LOTRO Legendarium: Four options for character leveling in LOTRO


One of the unsung benefits of maturing MMORPGs is that they generally offer far more options for leveling and adventuring than what was present at launch. This, in turn, allows for users to customize the game around their own playstyle rather than having to conform to a narrow path.

I’ve been reflecting lately on how true this is for Lord of the Rings Online, especially as we’re on the cusp of adding a completely new early game leveling track with November’s Before the Shadow. But even without that in consideration, this MMO gives you a wide berth for creating the kind of leveling experience that you enjoy best. In today’s column, I’m going to lay out four significant options that characters can pursue when adventuring through Middle-earth.

Option 1: Casual zone and epic book questing

One thing to understand right off the bat is that LOTRO has far, far more content than you need to do in order to level up. There are redundant zones overlapping the same level ranges, not to mention deeds, task boards, and other easy sources of XP.
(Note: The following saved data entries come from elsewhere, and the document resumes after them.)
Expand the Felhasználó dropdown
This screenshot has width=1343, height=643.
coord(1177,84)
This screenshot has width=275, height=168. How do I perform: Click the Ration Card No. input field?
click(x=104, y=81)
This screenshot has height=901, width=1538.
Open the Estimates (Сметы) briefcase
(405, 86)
So it’s certainly not necessary to stress out that you have to do every quest in the game, especially early on. Instead, let the epic book (your “Volume” quests) be your general guide as it sweeps you into various zones. Do quests there until you feel that you have accomplished everything you want to, and then feel free to move on without finishing up everything. It would benefit you to look at your deed log, however, and see what deeds you’re closest to finishing in a particular region (exploration ones should always be done).

You should note that later in the game, there are certain quest chains that are tied to much-needed class trait points, so you do not want to skip those. These are predominantly in Rohan and Gondor.
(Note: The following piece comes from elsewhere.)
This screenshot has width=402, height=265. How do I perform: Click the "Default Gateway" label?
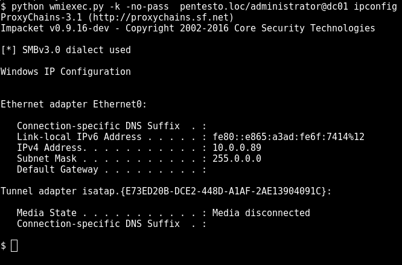(58, 170)

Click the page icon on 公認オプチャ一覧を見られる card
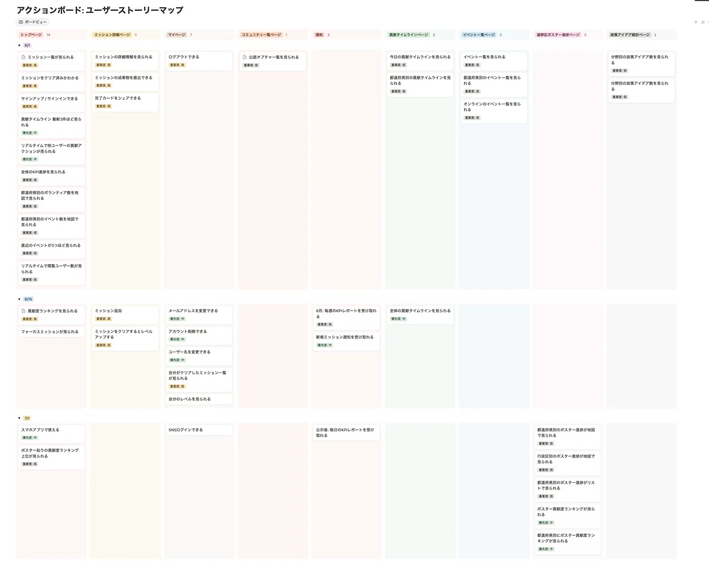(245, 57)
Option 2: Completionist questing and deeding

For many of us not in a huge rush to get to the end of the journey, there’s the option to slow way down and enjoy accomplishing as much as possible in every single zone. For this, you’ll be using the deed log as your guide while you try to do all of the quest, slayer, exploration, and other deeds in a region.

While this approach takes a significant amount of time, I’ve always enjoyed doing it for all of the benefits. Those include leveling quickly, getting scads of extra rewards (such as titles and virtue XP), and stocking up on a ton of LOTRO Points. And for my money, there’s no more satisfying feeling than completing a zone’s meta deed and seeing the flurry of announcements.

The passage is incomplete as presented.